- _Aim of the task_:
Whatever pictures the entries hold, omit them, and output exactly the lines from the one containing "Instruction: Click the navigation" through the final line.

- _Records shown_:
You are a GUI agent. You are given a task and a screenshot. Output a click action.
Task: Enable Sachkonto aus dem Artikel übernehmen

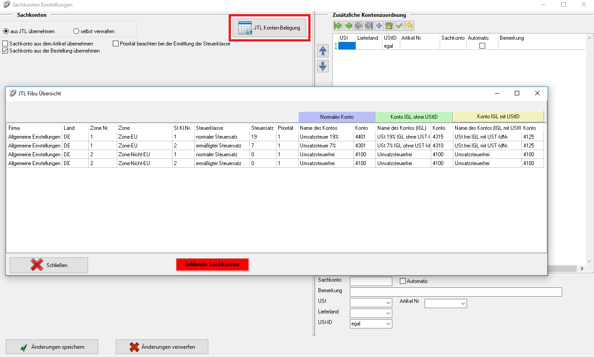pyautogui.click(x=6, y=44)
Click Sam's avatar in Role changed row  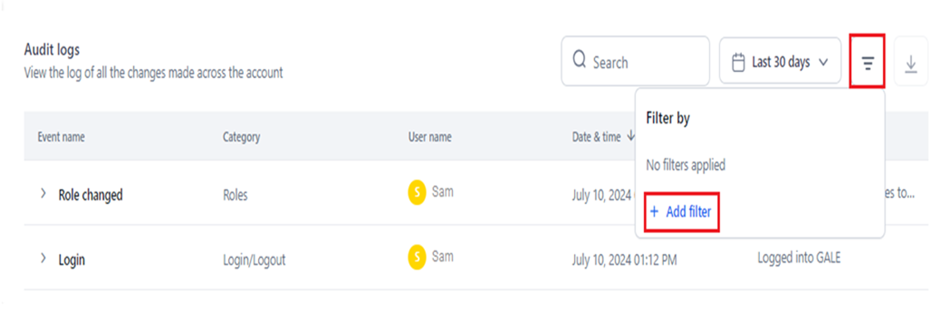[417, 193]
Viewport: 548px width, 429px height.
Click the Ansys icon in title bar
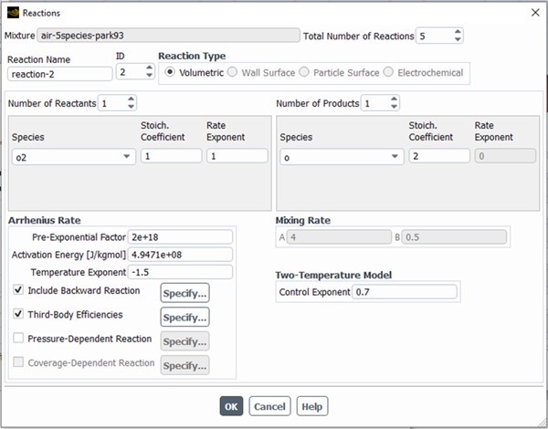pyautogui.click(x=12, y=13)
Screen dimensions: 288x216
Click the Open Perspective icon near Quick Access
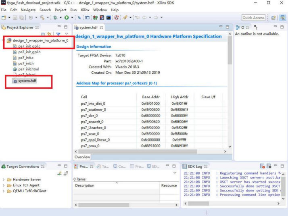click(273, 18)
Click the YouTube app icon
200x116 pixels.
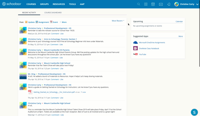[x=136, y=54]
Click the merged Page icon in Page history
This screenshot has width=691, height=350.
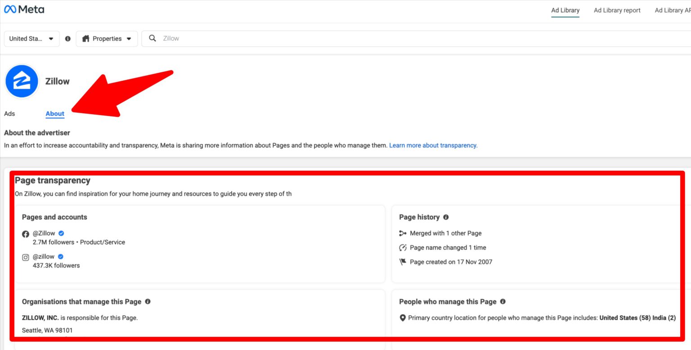(x=402, y=233)
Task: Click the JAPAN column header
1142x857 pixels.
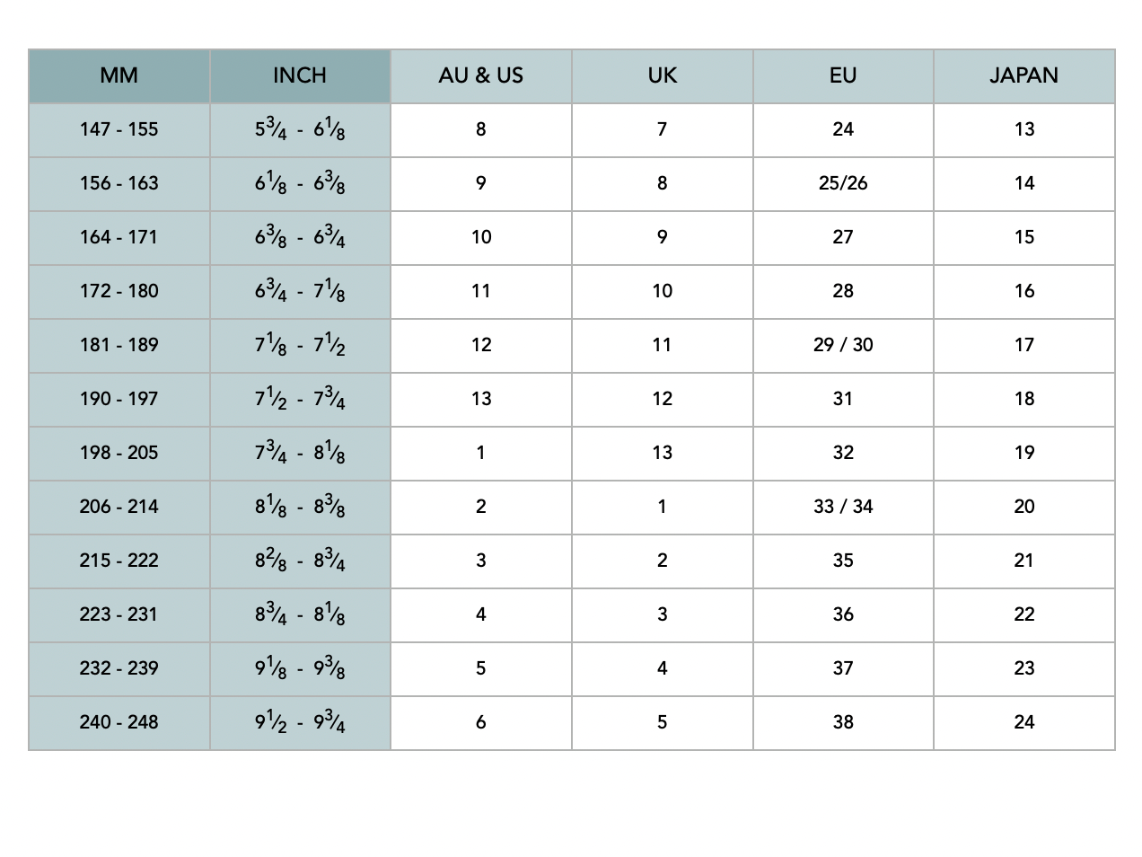Action: coord(1024,75)
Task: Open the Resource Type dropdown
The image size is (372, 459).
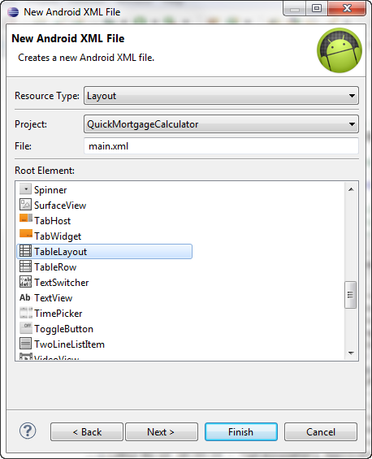Action: 221,95
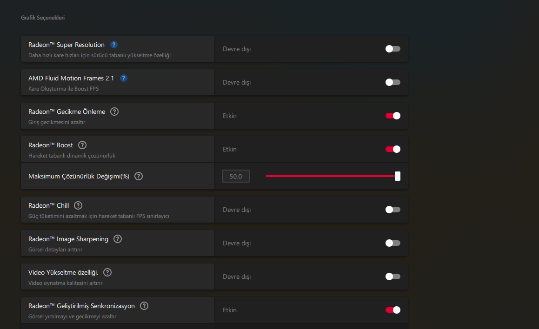Image resolution: width=539 pixels, height=329 pixels.
Task: Disable the Radeon Gecikme Önleme toggle
Action: (393, 116)
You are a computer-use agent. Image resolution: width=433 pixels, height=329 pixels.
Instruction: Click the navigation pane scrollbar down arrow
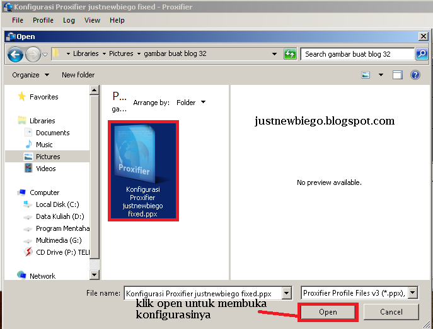[94, 274]
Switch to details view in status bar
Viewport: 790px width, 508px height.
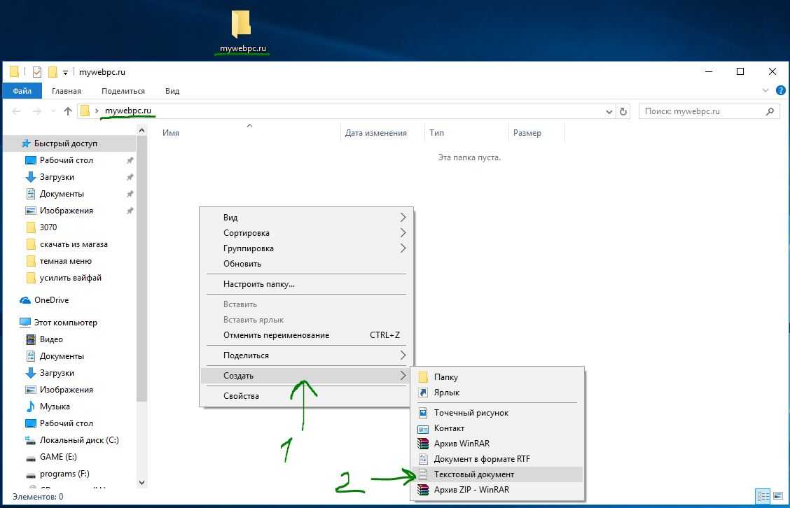tap(763, 496)
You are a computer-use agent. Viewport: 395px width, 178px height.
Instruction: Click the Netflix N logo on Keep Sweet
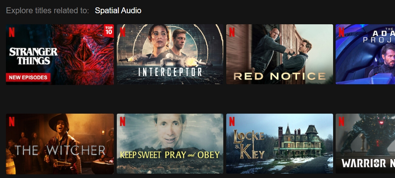click(122, 122)
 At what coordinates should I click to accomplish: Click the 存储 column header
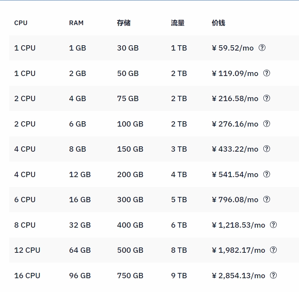coord(124,23)
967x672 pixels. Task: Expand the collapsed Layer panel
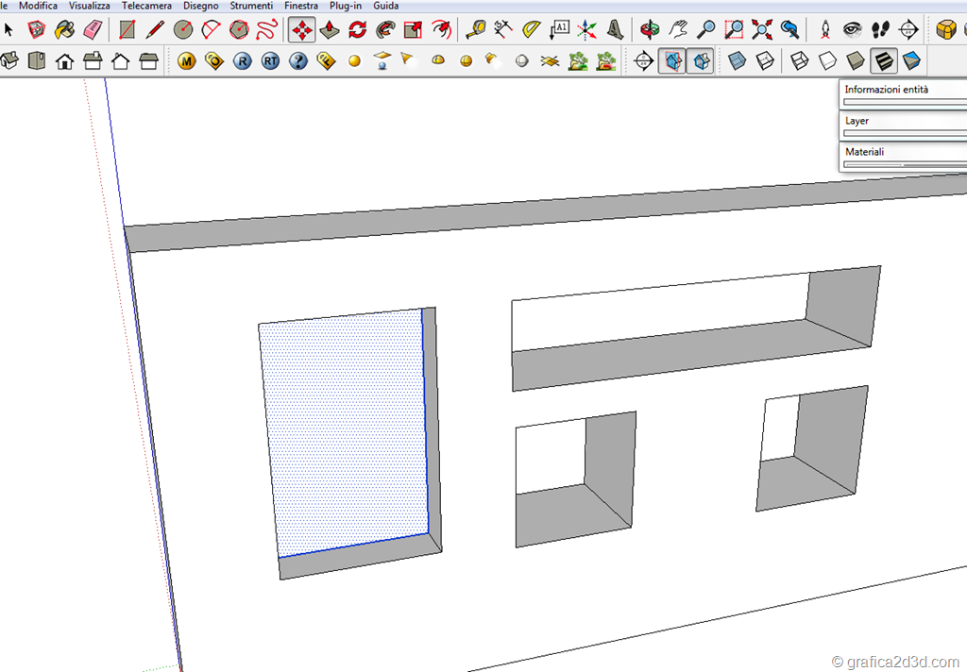[903, 121]
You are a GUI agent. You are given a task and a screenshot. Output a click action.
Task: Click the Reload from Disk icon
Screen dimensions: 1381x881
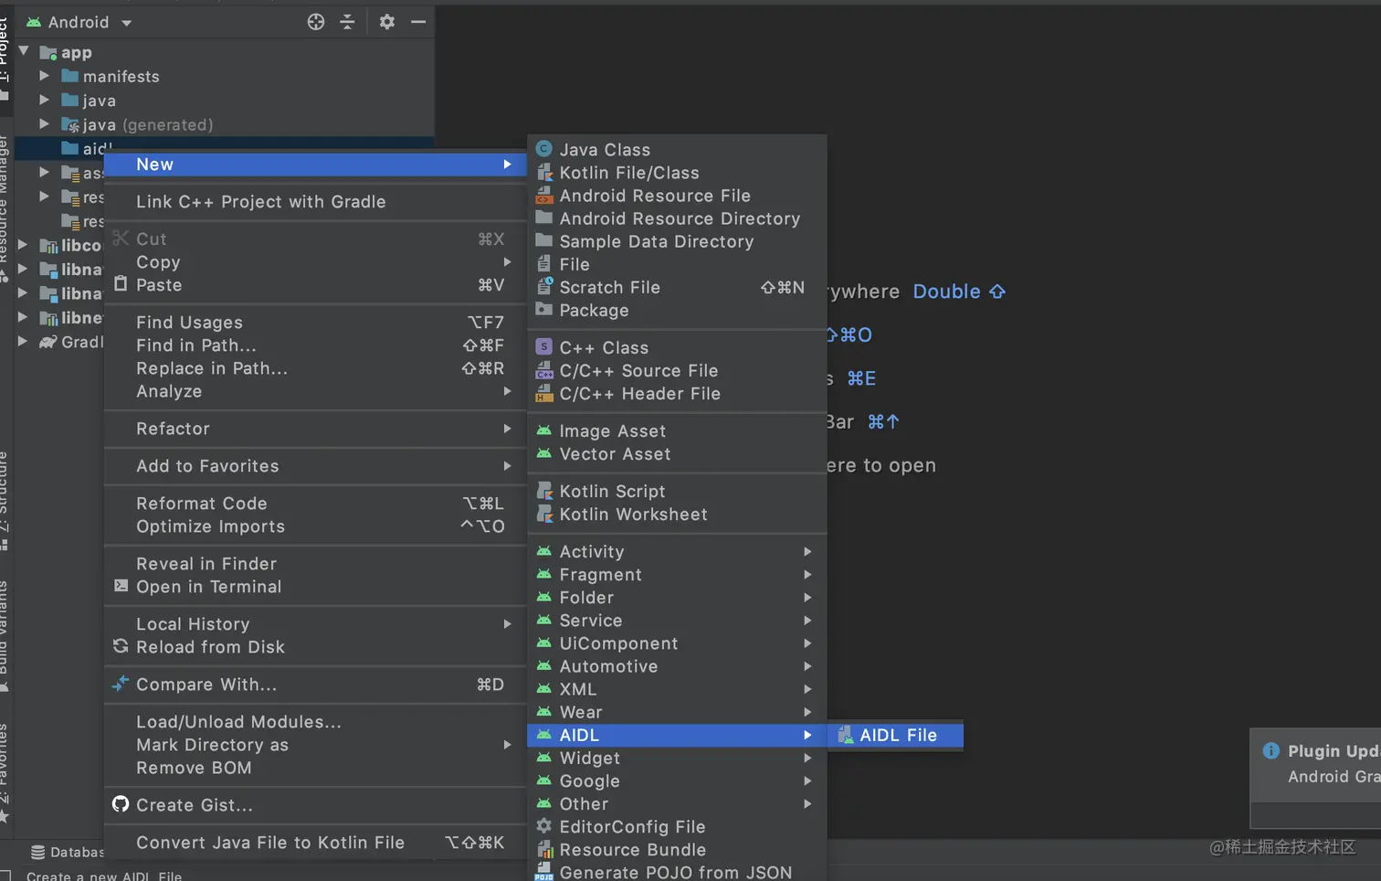click(121, 646)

- _Your response_:
Instruction: Click the navigation pane scrollbar down arrow
[94, 274]
Switch to details view in status bar
Viewport: 790px width, 508px height.
tap(763, 496)
You are a computer-use agent. Viewport: 395px width, 178px height.
Instruction: Click the Netflix N logo on Keep Sweet
click(122, 122)
 At what coordinates should I click to accomplish: Click the 存储 column header
coord(124,23)
967x672 pixels. Task: Expand the collapsed Layer panel
[903, 121]
You are a GUI agent. You are given a task and a screenshot. Output a click action.
Task: Click the Reload from Disk icon
Screen dimensions: 1381x881
click(121, 646)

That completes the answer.